> **WHAT TO WORK ON**
Reproduce word for word the lines of the data that begin with the line containing "You are a computer-use agent. Image resolution: width=511" and run through the line containing "Action: point(577,278)", including both of those lines.

Records:

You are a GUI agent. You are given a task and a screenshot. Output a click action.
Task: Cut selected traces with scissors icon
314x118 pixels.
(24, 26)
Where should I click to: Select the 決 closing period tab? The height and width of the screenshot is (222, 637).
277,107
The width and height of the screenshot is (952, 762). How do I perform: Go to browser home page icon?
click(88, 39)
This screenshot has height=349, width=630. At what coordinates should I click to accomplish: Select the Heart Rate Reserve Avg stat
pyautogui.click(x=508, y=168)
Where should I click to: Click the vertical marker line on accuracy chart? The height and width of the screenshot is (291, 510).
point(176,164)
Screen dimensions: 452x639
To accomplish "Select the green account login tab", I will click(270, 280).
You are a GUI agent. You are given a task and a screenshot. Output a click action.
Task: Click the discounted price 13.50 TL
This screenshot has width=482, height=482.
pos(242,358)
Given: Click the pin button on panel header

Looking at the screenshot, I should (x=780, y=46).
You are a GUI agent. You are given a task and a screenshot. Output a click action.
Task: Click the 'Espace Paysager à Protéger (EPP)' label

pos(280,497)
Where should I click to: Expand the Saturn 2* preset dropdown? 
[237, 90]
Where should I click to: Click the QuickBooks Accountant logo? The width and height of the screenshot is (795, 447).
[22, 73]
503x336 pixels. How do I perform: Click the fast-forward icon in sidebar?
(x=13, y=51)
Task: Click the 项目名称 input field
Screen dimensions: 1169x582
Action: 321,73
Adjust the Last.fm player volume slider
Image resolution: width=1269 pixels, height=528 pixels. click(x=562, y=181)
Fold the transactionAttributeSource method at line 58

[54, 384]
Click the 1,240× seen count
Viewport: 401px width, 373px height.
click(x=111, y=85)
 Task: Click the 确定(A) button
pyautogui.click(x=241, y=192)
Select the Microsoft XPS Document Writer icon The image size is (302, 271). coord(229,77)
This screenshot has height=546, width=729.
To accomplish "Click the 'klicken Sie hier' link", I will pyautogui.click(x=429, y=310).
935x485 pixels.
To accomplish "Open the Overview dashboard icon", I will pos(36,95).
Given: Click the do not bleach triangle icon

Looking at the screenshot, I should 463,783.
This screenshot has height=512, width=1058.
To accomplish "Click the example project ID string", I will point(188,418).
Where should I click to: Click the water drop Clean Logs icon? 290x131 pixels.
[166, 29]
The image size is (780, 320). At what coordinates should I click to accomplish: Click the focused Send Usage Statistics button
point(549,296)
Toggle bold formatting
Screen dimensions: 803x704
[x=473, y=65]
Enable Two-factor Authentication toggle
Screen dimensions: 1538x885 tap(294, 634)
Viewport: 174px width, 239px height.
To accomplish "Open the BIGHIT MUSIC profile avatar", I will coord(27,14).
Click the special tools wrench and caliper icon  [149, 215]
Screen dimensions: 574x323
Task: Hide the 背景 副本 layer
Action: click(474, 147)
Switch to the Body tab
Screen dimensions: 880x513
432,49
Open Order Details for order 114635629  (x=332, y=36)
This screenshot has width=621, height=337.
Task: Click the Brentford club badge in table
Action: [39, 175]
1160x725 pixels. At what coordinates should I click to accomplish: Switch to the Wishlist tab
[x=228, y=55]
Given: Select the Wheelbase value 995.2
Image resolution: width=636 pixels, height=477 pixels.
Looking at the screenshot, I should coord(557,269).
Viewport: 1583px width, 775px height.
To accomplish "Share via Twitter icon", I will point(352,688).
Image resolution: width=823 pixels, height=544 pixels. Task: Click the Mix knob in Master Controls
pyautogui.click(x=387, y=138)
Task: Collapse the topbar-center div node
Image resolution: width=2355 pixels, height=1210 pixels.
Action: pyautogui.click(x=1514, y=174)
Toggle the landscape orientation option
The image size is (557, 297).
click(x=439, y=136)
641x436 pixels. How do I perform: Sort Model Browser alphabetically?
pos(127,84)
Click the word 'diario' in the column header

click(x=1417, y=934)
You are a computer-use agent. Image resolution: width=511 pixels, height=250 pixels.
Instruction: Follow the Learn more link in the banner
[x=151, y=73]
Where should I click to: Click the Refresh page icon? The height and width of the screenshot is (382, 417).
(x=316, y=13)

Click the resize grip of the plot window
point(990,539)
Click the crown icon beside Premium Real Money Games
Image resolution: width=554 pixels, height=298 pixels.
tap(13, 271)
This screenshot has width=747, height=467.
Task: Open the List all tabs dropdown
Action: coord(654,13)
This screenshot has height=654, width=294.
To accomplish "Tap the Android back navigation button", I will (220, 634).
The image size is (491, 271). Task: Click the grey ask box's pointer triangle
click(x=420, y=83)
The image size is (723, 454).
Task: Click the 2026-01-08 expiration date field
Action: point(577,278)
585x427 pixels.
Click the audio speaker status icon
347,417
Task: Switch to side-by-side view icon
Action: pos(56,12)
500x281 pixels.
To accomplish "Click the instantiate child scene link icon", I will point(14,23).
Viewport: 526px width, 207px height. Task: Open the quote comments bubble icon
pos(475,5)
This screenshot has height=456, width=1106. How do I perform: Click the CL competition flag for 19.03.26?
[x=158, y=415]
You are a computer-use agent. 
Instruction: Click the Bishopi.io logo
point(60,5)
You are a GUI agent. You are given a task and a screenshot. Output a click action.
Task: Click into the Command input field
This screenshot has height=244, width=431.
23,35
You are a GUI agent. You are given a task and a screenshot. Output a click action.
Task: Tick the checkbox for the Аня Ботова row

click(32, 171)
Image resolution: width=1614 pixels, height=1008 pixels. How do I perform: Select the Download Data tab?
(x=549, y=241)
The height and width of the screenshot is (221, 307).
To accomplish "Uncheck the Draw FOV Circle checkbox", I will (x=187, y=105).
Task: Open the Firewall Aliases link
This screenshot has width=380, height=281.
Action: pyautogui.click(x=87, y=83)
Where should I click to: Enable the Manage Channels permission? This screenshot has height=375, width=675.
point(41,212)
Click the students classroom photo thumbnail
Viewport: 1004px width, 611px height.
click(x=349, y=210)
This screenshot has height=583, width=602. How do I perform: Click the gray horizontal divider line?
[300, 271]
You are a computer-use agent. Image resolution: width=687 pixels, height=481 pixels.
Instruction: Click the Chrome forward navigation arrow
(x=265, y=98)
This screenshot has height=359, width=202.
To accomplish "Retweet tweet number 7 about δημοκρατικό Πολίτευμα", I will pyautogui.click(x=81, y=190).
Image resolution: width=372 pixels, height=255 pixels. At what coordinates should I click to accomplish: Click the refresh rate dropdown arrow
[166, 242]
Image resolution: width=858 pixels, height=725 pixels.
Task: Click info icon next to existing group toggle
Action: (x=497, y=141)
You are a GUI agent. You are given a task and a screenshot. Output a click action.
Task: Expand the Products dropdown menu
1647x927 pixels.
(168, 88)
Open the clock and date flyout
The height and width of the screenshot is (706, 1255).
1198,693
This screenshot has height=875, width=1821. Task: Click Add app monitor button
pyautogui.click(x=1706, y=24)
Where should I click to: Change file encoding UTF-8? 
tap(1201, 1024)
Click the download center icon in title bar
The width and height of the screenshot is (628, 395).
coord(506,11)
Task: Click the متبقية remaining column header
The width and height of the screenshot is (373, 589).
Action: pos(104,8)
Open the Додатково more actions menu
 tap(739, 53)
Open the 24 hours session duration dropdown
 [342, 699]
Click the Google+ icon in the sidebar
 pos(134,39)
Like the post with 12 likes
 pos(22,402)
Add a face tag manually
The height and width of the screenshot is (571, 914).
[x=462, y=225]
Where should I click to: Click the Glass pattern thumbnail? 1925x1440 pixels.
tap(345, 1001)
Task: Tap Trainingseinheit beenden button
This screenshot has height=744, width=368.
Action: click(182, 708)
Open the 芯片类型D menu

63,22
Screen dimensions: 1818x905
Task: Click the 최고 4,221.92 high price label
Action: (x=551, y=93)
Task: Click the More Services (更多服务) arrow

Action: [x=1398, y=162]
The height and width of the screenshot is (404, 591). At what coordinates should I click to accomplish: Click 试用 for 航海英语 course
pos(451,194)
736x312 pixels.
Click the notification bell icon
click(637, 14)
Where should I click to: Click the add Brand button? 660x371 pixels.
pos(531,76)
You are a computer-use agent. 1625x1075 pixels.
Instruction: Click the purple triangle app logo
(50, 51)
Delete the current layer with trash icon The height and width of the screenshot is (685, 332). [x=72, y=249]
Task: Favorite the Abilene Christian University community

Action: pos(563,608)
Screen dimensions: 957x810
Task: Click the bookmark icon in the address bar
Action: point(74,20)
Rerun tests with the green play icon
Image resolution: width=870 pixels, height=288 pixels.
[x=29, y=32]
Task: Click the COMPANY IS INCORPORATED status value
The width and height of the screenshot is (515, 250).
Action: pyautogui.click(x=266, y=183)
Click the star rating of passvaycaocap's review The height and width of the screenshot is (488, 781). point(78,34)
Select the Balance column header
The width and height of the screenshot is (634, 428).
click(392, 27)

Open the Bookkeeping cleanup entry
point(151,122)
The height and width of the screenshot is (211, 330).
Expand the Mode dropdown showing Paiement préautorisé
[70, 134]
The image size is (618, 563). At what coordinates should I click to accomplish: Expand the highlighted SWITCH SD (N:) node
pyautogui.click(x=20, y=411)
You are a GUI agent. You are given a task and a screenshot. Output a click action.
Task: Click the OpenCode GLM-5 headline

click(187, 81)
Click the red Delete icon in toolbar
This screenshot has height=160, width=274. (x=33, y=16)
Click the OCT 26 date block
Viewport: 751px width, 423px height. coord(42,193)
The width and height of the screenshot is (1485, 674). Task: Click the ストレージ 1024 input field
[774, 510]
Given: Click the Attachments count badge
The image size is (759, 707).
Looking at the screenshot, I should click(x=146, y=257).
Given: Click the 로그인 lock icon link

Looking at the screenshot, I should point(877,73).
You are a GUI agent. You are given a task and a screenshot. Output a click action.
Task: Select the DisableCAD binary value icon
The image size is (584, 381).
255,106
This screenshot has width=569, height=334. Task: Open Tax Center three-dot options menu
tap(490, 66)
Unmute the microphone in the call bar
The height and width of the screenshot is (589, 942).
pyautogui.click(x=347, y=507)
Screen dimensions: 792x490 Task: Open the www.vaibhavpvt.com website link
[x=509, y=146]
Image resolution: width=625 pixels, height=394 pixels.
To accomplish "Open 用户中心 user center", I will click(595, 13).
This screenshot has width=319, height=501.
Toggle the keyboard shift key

> **RESULT OF THE TASK**
You are a computer-use agent. Image resolution: width=511 pixels, height=250 pixels.
Instruction: Follow the Learn more link in the banner
[x=151, y=73]
Where should I click to: Click the Refresh page icon? The height and width of the screenshot is (382, 417).
(x=316, y=13)

Click the resize grip of the plot window
point(990,539)
Click the crown icon beside Premium Real Money Games
Image resolution: width=554 pixels, height=298 pixels.
tap(13, 271)
This screenshot has width=747, height=467.
Task: Open the List all tabs dropdown
Action: coord(654,13)
This screenshot has height=654, width=294.
To accomplish "Tap the Android back navigation button", I will (220, 634).
The image size is (491, 271). Task: Click the grey ask box's pointer triangle
click(x=420, y=83)
The image size is (723, 454).
Task: Click the 2026-01-08 expiration date field
Action: point(577,278)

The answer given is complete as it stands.